As days grow shorter, with a nip in the air, as ice rims the lakes and frost settles into the ground, my eagerness for the queen of all seasons, winter, grows commensurately. What a delight, then, to discover a book that speaks to this anticipation. First published in Berlin, renowned for its bleak winters, “Winterlust,” by German journalist Bernd Brunner, is a novel exploration of various components of winter.
What, he asks, makes winter Winter? Snow and ice, certainly for Minnesotans — but Rome and Paris endure winter without much of either. Short days and long, dark nights? That might be nearer the mark. Every country outside the tropics experiences winter, and every aspect of winter living — the wool, the flannel sheets, the candles, the boots — derives from that fundamental waning of the sun and the concomitant darkness of long, cold nights.
One of the charms of this book is that it was written in Europe. Brunner gives readers an insider’s glimpse into winter in the Old World. Why are Scandinavian interiors painted in soft pastels, as in every Carl Larsson painting? This interior lightness makes the most of meager sunlight. The massive cast iron AGA stoves that make British kitchens cozy in the dark, damp winter? Imported from Sweden, a country that knows about dark and damp.
Winter, Brunner writes, claimed the imagination of Europe’s artists. Pieter Bruegel the Elder, a Dutchman, was one of the first to paint a winter landscape in 1565, “The Hunters in the Snow.” German poet Johann Wolfgang von Goethe hiked Switzerland’s snowy Alps, and developed a passion for ice skating. France’s Claude Monet was attracted to snow and how it affected light, which drew him to Norway. But Brunner gives short shrift to Canada’s Group of Seven — a group of landscape painters — and mischaracterizes them, focusing on Lawren Harris’ abstract landscapes, and ignoring Tom Thomson’s glorious paintings of northern lights and A.Y. Jackson’s scenes from Algonquin Park in winter.
What effect does winter have on city living? We Minnesotans can certainly inform Herr Brunner about snow emergencies, odd/even parking, and the perilous trek up Duluthian hills. Alas, Brunner totally overlooks us, writing instead of Reykjavik’s geothermal heat that keeps the city’s sidewalks and streets clear and Quebec City’s ice slide, which the daring can navigate at 40 miles per hour. And what about St. Paul’s legendary Winter Carnival? There’s no mention of the ice palaces, the sculptures, the Vulcans. Minnesotans, I feel your indignation at this snub!
Is there ever too much snow? Most cross-country skiers would say no, although last winter, trail-groomers in Marquette, Mich., were grousing to us about having to attend to the trails 24/7, because it wouldn’t stop snowing. Brunner ignores Michigan’s Keweenaw Peninsula, and focuses instead on the west coast of Japan’s main island, Honshu. It is a similar situation to the Keweenaw: winds, in this case Siberian, pick up moisture blowing across the Sea of Japan and dump snow when they reach land. The city of Niigata bills itself as a “winter sports paradise;” some areas of the west coast are designated “heavy snowfall zones” and receive governmental aid to deal with snow removal and other encumbrances caused by too much snow. In the winter of 2005-06, some Honshu communities recorded more than 9 feet of snow.

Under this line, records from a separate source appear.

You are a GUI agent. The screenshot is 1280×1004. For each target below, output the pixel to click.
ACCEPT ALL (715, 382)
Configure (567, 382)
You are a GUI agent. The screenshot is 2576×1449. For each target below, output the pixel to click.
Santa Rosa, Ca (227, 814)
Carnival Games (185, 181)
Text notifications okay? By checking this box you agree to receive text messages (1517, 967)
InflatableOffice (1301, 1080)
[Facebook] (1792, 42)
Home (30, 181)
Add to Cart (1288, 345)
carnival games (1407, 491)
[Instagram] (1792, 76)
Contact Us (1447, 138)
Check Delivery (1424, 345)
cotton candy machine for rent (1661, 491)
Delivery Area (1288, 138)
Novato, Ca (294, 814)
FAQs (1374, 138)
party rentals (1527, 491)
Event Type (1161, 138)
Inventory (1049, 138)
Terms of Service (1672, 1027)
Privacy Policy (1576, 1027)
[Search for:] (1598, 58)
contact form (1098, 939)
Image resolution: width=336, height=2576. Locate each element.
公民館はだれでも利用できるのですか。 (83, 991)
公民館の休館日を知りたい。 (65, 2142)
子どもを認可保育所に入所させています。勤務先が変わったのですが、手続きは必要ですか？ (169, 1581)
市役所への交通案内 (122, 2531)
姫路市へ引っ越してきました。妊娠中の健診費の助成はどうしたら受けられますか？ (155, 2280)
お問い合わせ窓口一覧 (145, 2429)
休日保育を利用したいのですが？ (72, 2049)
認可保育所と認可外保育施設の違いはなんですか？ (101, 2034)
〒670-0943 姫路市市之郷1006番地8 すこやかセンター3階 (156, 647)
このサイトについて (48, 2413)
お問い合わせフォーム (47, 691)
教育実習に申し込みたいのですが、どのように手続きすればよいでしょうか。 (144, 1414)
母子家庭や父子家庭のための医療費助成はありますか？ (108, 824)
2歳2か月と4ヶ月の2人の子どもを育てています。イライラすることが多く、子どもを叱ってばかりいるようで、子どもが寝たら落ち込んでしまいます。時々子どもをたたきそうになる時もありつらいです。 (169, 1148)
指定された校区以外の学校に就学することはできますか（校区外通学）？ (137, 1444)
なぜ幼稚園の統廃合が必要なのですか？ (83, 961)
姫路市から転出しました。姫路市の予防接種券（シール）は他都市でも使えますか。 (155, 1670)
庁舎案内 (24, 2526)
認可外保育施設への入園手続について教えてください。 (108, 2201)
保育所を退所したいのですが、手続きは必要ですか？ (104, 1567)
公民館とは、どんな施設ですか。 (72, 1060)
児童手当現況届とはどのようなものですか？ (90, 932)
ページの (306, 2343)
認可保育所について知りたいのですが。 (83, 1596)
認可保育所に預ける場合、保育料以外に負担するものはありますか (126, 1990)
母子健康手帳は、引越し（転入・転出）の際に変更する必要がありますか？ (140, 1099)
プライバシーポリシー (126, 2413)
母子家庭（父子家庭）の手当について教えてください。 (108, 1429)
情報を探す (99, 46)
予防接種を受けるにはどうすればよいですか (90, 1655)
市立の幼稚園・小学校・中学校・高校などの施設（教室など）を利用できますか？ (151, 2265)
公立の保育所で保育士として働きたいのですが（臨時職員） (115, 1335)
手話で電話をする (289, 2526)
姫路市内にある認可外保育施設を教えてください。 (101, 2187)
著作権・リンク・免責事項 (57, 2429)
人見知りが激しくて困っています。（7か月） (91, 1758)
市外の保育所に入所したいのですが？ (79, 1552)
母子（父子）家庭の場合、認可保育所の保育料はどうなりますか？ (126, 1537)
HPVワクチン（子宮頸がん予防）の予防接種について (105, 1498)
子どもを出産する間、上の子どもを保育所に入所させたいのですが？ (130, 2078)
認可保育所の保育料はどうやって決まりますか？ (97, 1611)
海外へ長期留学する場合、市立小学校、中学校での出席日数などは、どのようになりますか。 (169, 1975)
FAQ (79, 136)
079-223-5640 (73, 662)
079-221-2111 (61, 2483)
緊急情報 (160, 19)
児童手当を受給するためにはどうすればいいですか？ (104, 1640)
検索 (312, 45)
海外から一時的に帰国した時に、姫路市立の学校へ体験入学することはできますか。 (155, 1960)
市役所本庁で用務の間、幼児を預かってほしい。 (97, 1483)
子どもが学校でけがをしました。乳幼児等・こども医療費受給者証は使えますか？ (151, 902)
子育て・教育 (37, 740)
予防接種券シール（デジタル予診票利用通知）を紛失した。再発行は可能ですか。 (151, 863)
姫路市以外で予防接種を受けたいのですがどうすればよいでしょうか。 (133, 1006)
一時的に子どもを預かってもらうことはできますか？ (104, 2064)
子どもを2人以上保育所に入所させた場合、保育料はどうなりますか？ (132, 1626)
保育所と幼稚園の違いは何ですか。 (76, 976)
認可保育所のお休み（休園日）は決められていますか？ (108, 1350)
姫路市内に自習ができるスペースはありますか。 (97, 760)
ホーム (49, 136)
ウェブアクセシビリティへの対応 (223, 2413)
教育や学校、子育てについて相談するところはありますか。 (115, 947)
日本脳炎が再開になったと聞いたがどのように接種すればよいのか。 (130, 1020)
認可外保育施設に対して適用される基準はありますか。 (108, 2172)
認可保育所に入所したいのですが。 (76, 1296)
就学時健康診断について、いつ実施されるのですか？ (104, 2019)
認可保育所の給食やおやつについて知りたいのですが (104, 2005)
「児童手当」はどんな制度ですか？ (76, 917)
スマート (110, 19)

Brunner notes that the use of fossil fuels (coal and natural gas) and widespread availability of electricity profoundly altered the human relationship to cold and dark, making winter weather more comfortable. That relationship will change again, as climate change truly takes hold, and snowstorms become slush storms, the ski season shortens, and ice-fishing opportunities shrink. Still, winter will hardly be banished. Those of us who remember the polar vortex winter of 2013-14 know that winter might assume ferocious proportions should climate change slow the jet stream and weather patterns become “stuck” in winter mode.
“Winterlust” is briskly translated from the German by Mary Catherine Lawler, rendering it an easy read, if perhaps robbing the essays of some poetry. The book is illustrated with numerous pictures of various aspects of winter: a Canadian travel poster touting Alpine skiing; a German children’s book depicting winter animals of Lapland; black-robed orthodox priests twirling in the snow; and an etching of a 19th-century Japanese man on snowshoes. The illustrations are delightful and help convey how the idea of winter fully engages the human imagination.
Here’s to snow and ice, a sun low on the horizon and cold nights of candlelight. It’s time to sharpen the skates and scrape the old wax off the skis.
Author Sue Leaf lives in Center City, Minn.